Geçen hafta Moskova’ya resmi ziyarette bulunarak Putin ile bir araya gelen Suriye Devlet Başkanı Esad’ın bu ziyareti kanımca başta İdlib olmak üzere Suriye’de yakında başlayacak yeni bir sürecin işareti. Putin görüşmede isim vermeden Türkiye’yi de kastederek; “Suriye'deki yabancı silahlı güçlerin yasa dışı varlığı ülkenin bütünleşmesini engelliyor. BM kararı ve sizin rızanız olmaksızın ülkenin belirli bölgelerinde yabancı silahlı kuvvetlerin bulunmasıdır ki bu da uluslararası hukuka açıkça aykırıdır. Bu güçler bir an evvel Suriye’nin egemenlik ve toprak bütünlüğüne saygılı şekilde, uluslararası hukuka uygun biçimde Suriye topraklarını terk etmelidir” açıklamasını yaptı.

- Büyük ihtimalle Rusya bu söylemini sürdürecek ve Türkiye üzerinde Suriye’den çekilme baskısını artıracak. Bu ay sonunda yapılacağı belirtilen Erdoğan-Putin görüşmesinde de Rusya’nın bu konuyu doğrudan masaya getirmesi beklenmeli.
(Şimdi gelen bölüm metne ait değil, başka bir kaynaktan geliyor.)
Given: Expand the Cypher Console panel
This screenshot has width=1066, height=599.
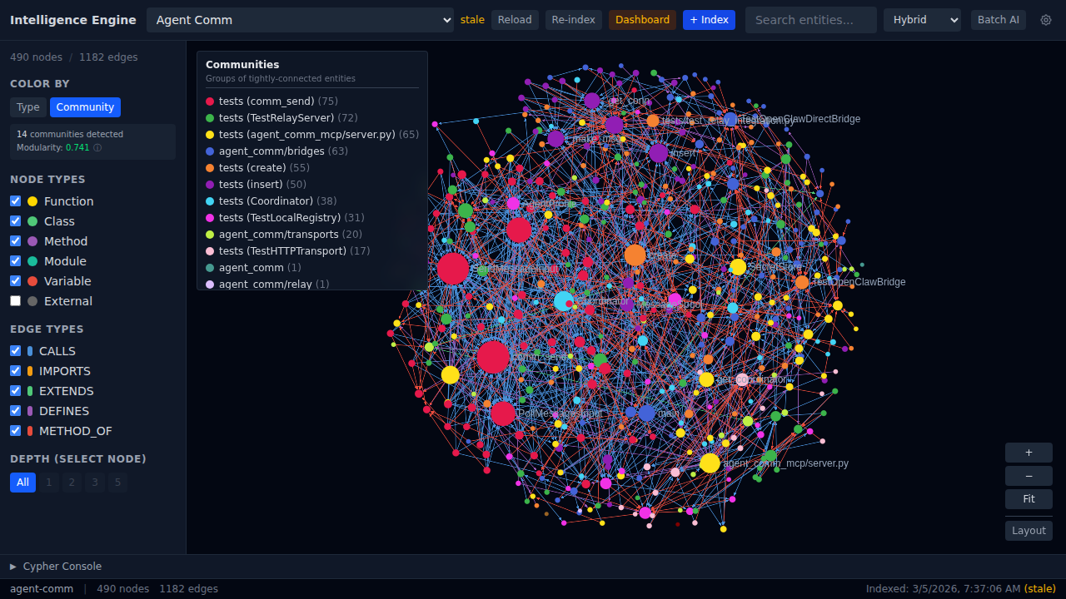Looking at the screenshot, I should pyautogui.click(x=57, y=566).
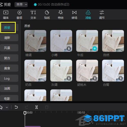Select the 文本 text tool icon
Image resolution: width=127 pixels, height=127 pixels.
pos(33,12)
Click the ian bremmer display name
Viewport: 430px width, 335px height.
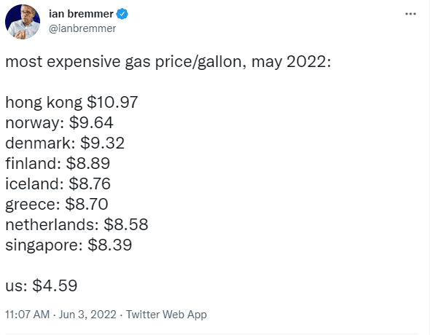pos(81,14)
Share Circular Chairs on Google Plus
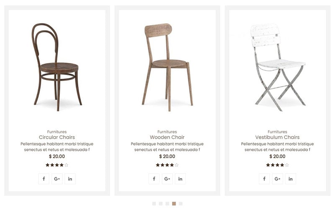The width and height of the screenshot is (335, 210). (57, 179)
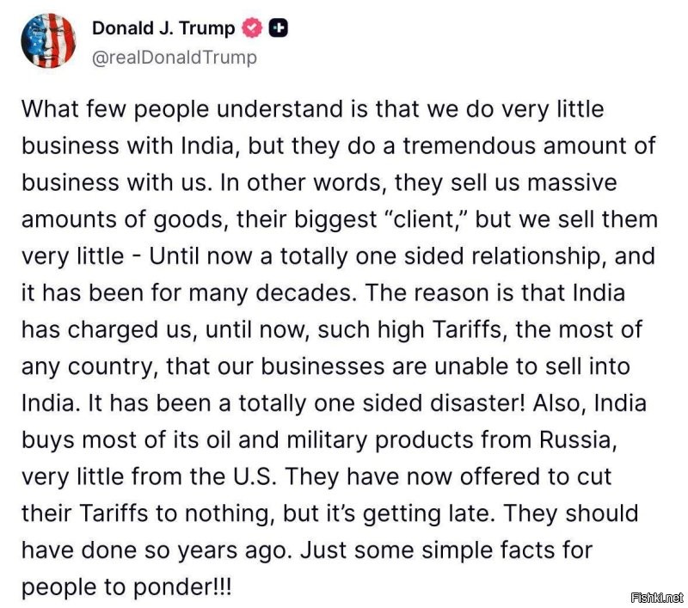Click the Fishki.net watermark
688x608 pixels.
click(657, 598)
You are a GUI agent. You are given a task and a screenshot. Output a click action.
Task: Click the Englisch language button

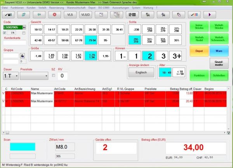coord(141,73)
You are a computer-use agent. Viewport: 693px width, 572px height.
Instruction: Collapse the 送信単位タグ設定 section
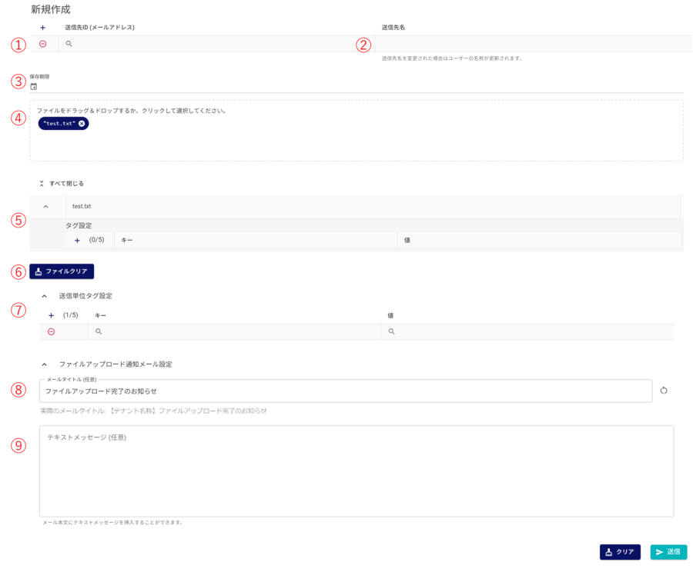pyautogui.click(x=45, y=296)
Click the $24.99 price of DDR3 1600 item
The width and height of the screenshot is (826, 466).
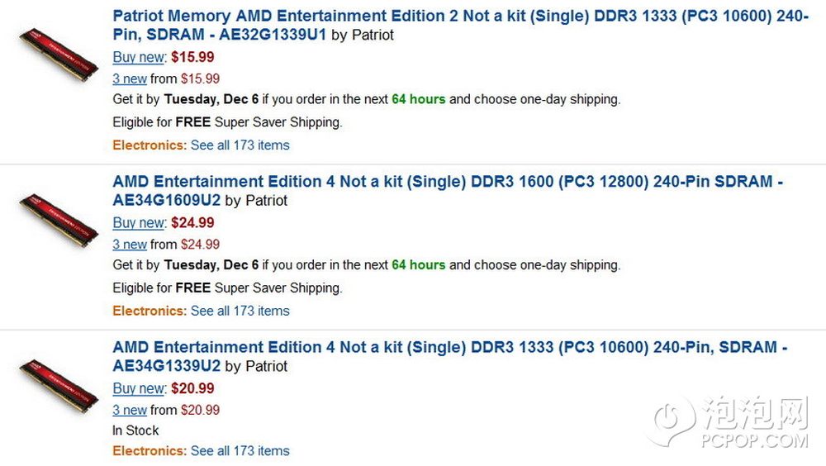click(x=192, y=223)
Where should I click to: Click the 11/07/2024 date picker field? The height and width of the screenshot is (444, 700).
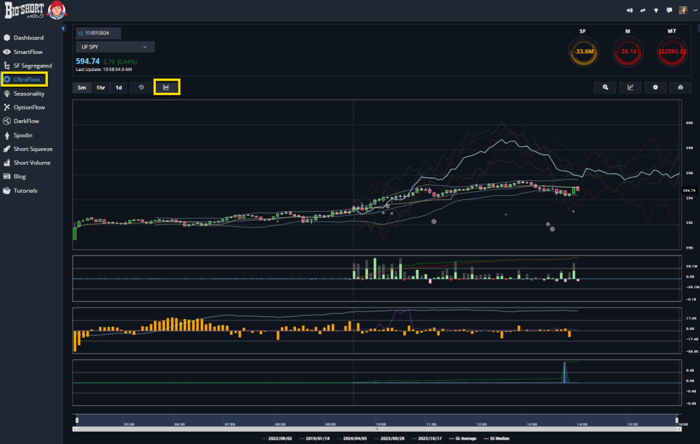pos(98,33)
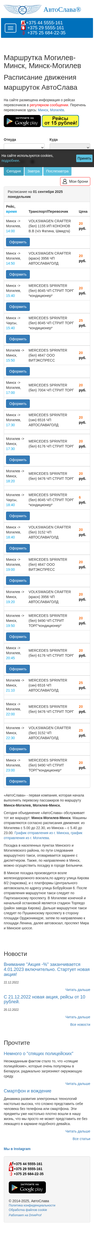Viewport: 94px width, 1235px height.
Task: Switch to the "Послезавтра" tab
Action: pos(58,171)
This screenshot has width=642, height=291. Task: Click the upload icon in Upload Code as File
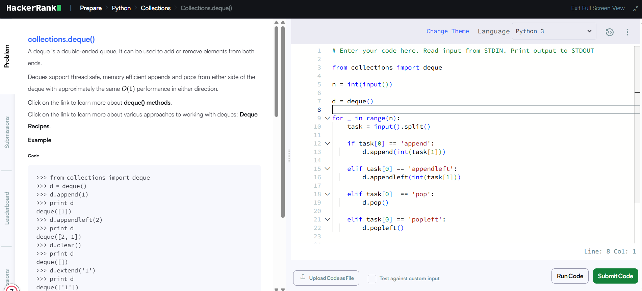(x=303, y=277)
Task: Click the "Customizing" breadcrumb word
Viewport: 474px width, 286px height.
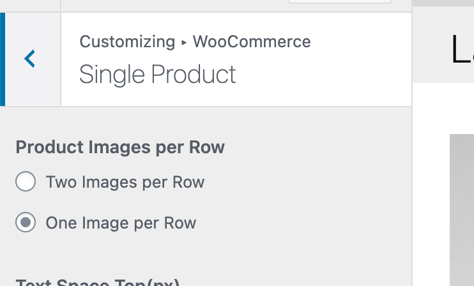Action: pos(126,42)
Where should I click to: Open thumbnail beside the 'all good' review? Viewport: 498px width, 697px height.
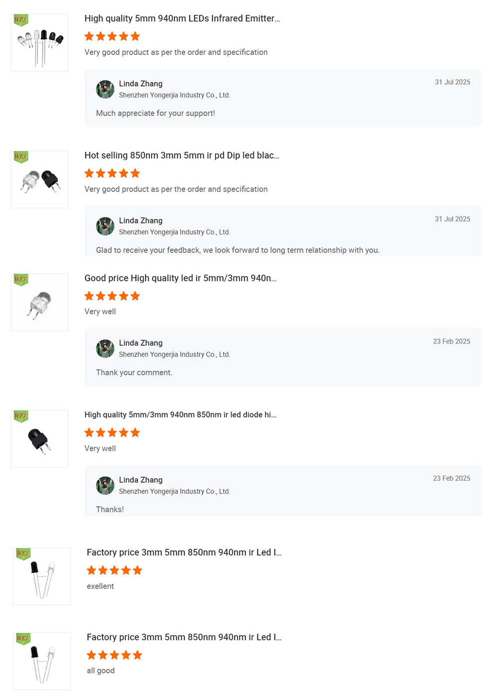tap(42, 661)
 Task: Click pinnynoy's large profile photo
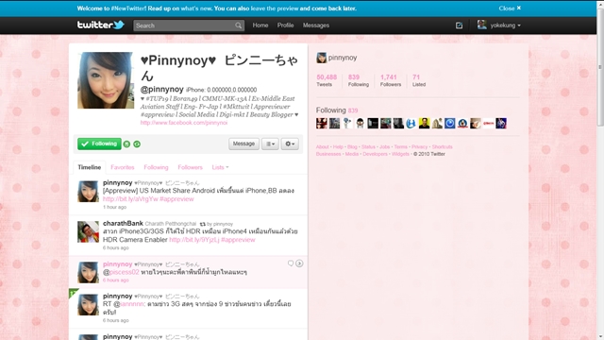tap(106, 80)
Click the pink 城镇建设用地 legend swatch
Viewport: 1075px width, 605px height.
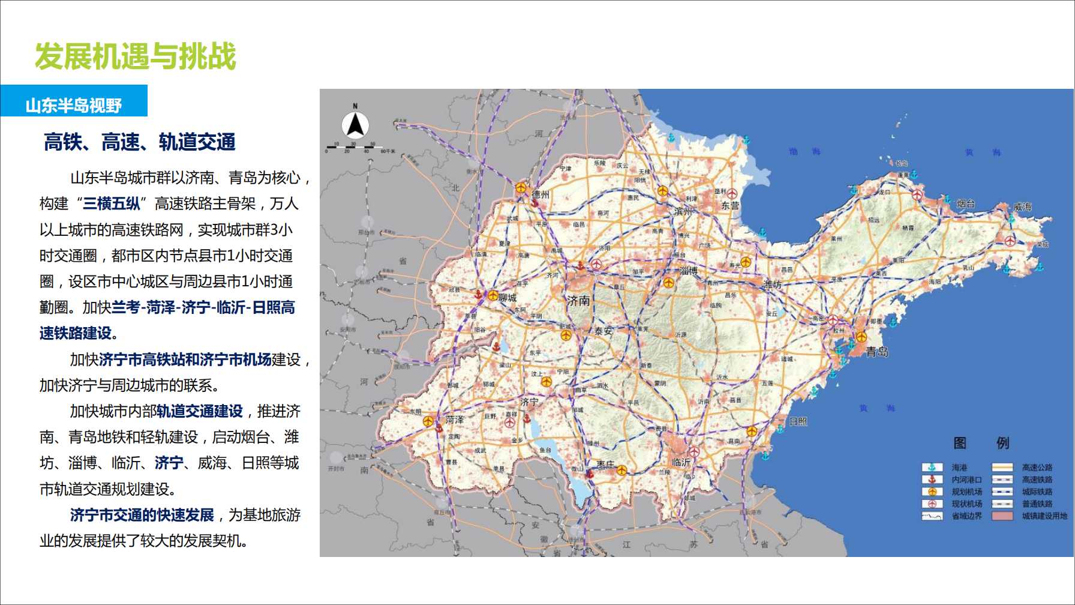pos(1002,516)
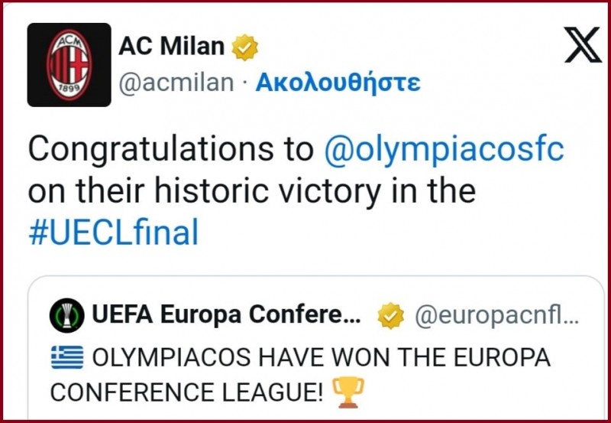The height and width of the screenshot is (423, 611).
Task: Open the #UECLfinal hashtag
Action: tap(114, 233)
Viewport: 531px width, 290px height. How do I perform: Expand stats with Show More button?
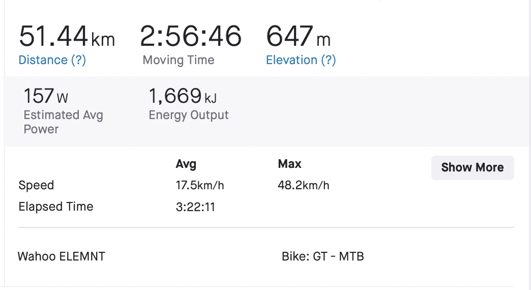[x=473, y=167]
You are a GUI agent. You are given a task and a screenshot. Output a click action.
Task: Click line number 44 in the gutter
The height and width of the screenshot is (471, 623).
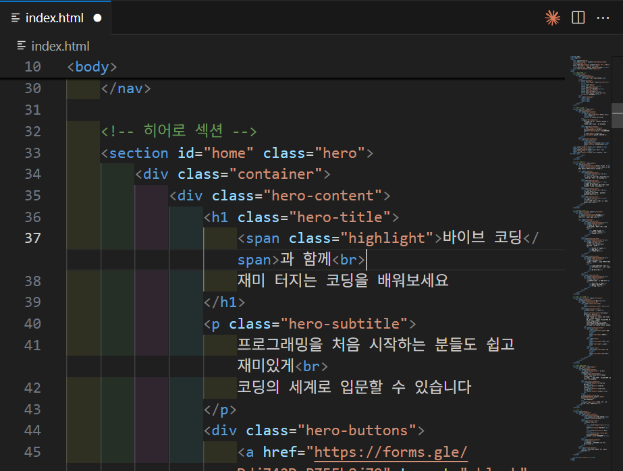tap(32, 430)
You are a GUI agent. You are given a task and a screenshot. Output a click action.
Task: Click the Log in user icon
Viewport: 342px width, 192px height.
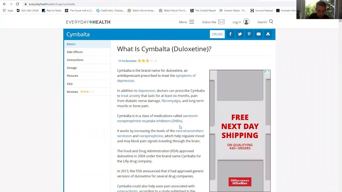point(246,22)
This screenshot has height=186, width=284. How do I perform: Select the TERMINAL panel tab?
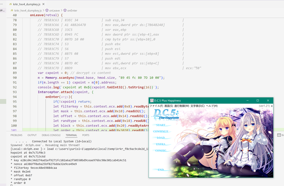(71, 135)
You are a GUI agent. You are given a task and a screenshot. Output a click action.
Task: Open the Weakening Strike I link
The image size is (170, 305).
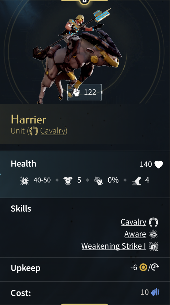click(x=114, y=246)
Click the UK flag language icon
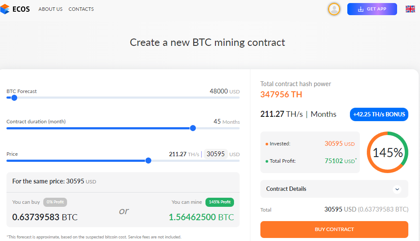Image resolution: width=420 pixels, height=241 pixels. tap(410, 9)
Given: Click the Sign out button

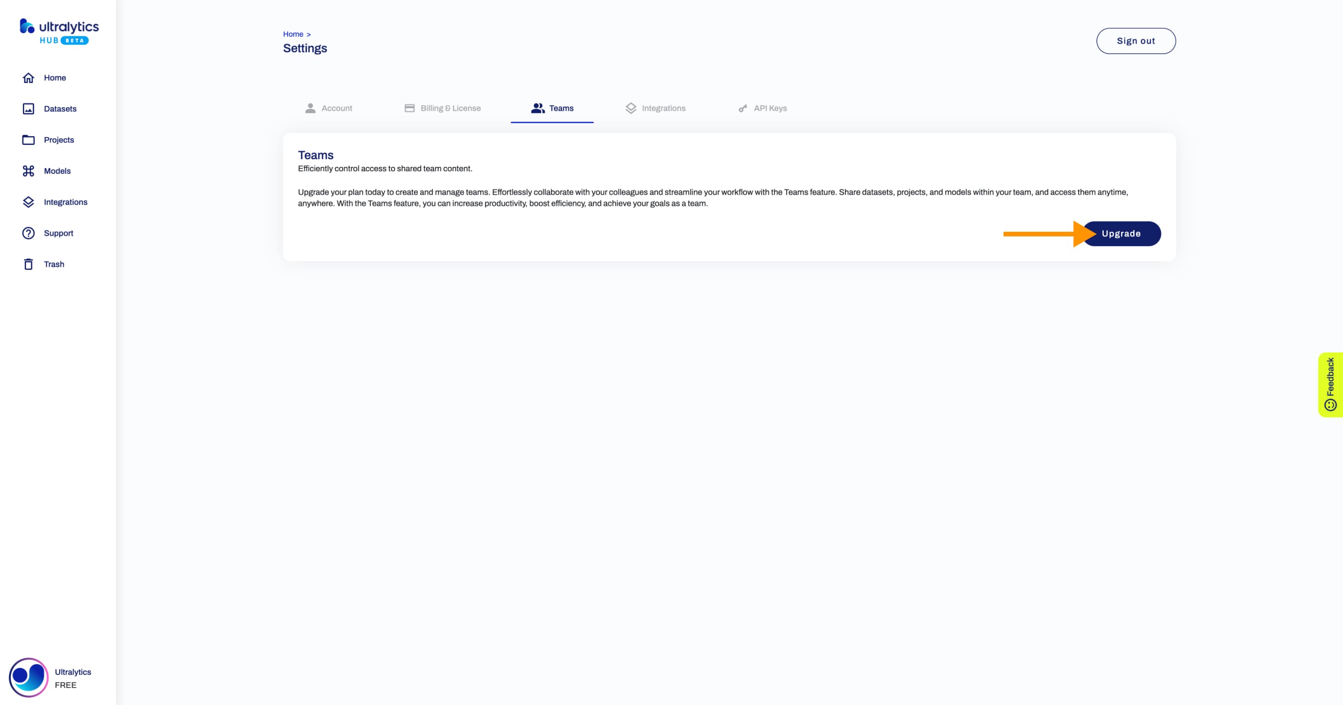Looking at the screenshot, I should tap(1136, 41).
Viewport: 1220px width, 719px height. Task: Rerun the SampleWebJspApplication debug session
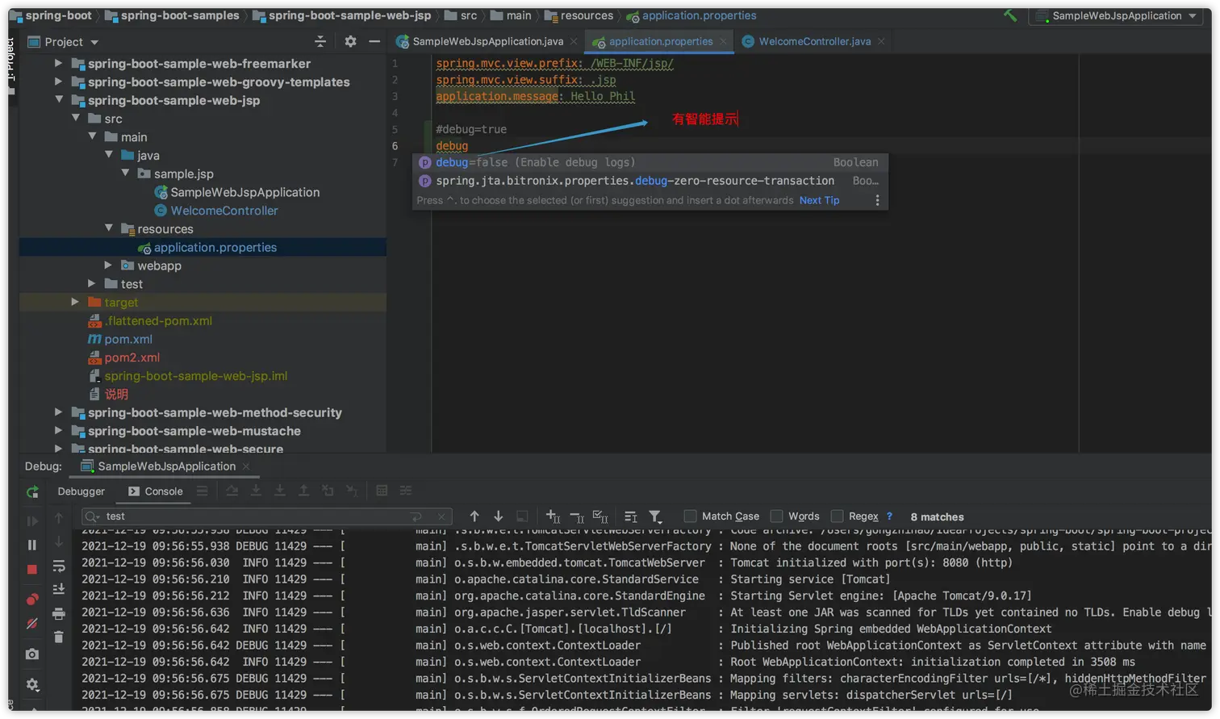pyautogui.click(x=32, y=493)
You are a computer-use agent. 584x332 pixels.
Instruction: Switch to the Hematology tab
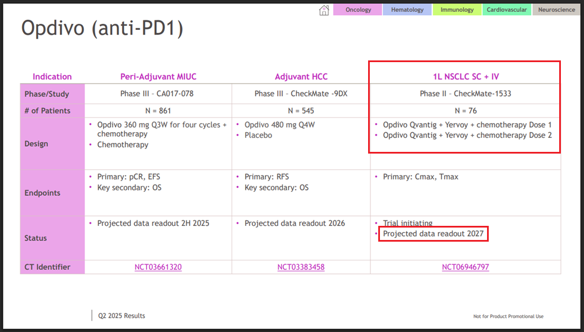click(x=407, y=10)
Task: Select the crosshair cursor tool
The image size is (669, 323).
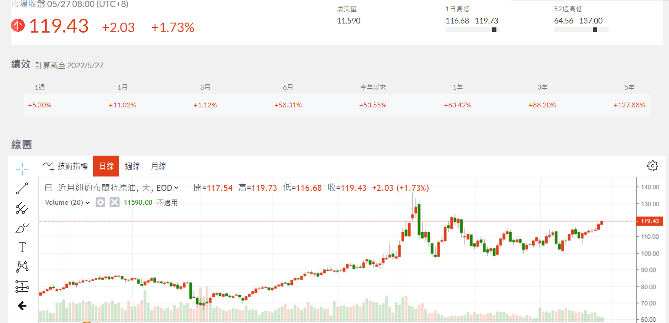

TSK’NIN İDLİB’DEN ÇEKİLMESİ EN DOĞRU VE AKILCI YOLDUR

Rusya ile İdlib gerilimi son günlerde yeniden tırmanırken, MSB Akar’ın geçen hafta ABD’ye çağrıda bulunarak “Eğer ABD, Ortadoğu coğrafyasında bulunacaksa Türkiye ile iş birliği yapması lazım. ABD’nin bölgede iş birliği yapacağı ülke biziz.” açıklaması yapması, iktidarın aynı taktik-stratejiye yöneldiğini, İdlib’e yönelik olası Suriye-Rusya harekâtı ve Rusya’nın baskısını artırmasına karşı ABD’ye yanaşmaya çalıştığını gösteriyor.

- TSK’nın İdlib’den çekilmesi ve İdlib’in Şam yönetiminin, Suriye ordusunun kontrolüne devredilmesi ülkemizin siyasi, diplomatik, askeri, ekonomik ve güvenlik çıkarları adına en doğru ve akılcı yoldur.

İktidar, Suriye politikasını ülkemizin çıkarlarını öne çıkartacak şekilde radikal biçimde gözden geçirerek değişikliğe gitmeli, Şam yönetimi ile en kısa sürede ilişkileri normalleştirecek adımlar atılmalıdır. Türkiye-Suriye ilişkilerinin normal rayına oturması hızla bölgemizde dengeleri değiştirecek, sorunların süratle ve peş peşe çözümüne olanak sağlayacaktır. Böyle bir süreçten en büyük yararı TÜRKİYE sağlayacaktır.